The Nigeria Extractive Industries Transparency Initiative (NEITI) disclosed this in a policy brief released in Abuja yesterday, highlighting how fragmented oversight and poor data integration across institutions have created systemic loopholes exploited by criminal networks and vested interests.
Titled “Stemming the Scourge of Illicit Financial Flows in Nigeria’s Mining Sector”, the report stated that multiple agencies regulating the sector operate in silos, collecting critical data independently with little interoperability.
This, it said, has resulted in the absence of a unified digital monitoring system capable of tracking mining activities, exports and financial flows in real time.
According to NEITI, the lack of coordination among regulators has significantly weakened oversight, making it easier for illicit actors to manipulate records, under-report production and evade taxes. The agency stressed that these institutional gaps are deeply embedded in the sector’s governance structure.
Despite Nigeria’s vast deposits of gold, lithium, limestone and gemstones, the mining sector continues to underperform. NEITI’s 2023 audit showed that the sector generated only N401 billion in revenue and contributed just 0.72 per cent to the Gross Domestic Product (GDP), far below its potential as a key driver of economic diversification.
The report linked this underperformance to persistent illicit financial flows, which manifest through smuggling, illegal mining, trade mispricing and money laundering. It added that weak regulatory capacity and opaque ownership structures further worsen the problem.
A major concern identified in the brief is the poor enforcement of beneficial ownership disclosure. NEITI noted that mining licences are often held through shell companies and complex corporate structures that conceal the true owners of assets. Verification processes across agencies remain weak and largely dependent on self-declaration, allowing politically exposed persons and foreign interests to operate undetected.
The situation is compounded by weak data governance, with many agencies still relying on manual record-keeping and unverifiable production reports.
Incomplete export documentation, particularly at border points overseen by Customs, further undermines transparency and enables illicit trade.

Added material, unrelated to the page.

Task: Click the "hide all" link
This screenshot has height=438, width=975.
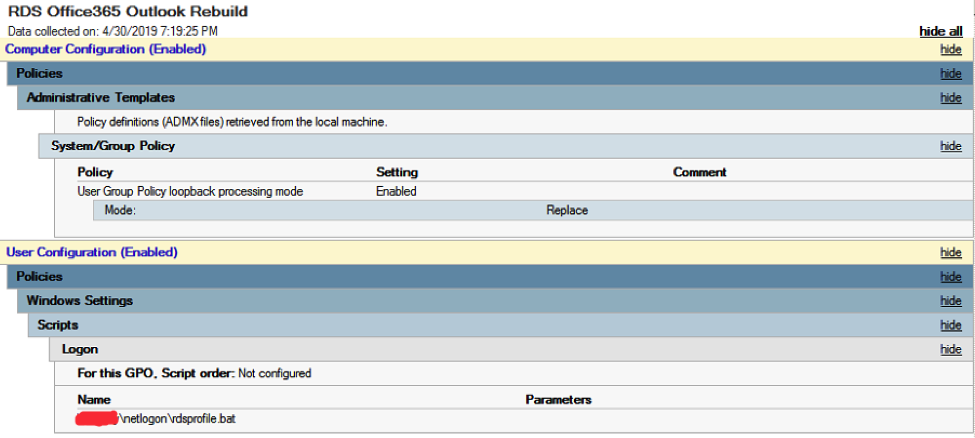Action: 941,31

The report also highlighted the dominance of artisanal and small-scale mining, which accounts for more than 70 per cent of activities in the sector. A significant proportion of these operations remains informal and unregulated, particularly in the North-West, where illegal mining is widespread.
NEITI warned that minerals extracted from illegal sites are frequently mixed with legally sourced materials, making traceability difficult and creating channels for laundering illicit minerals into formal markets. This parallel system, it said, operates largely outside government control, depriving the country of revenue and weakening regulatory authority.
To address the challenges, the policy brief proposed reforms centred on improved inter-agency coordination, the integration of anti-money laundering frameworks into mining governance, and the deployment of unified digital tracking systems.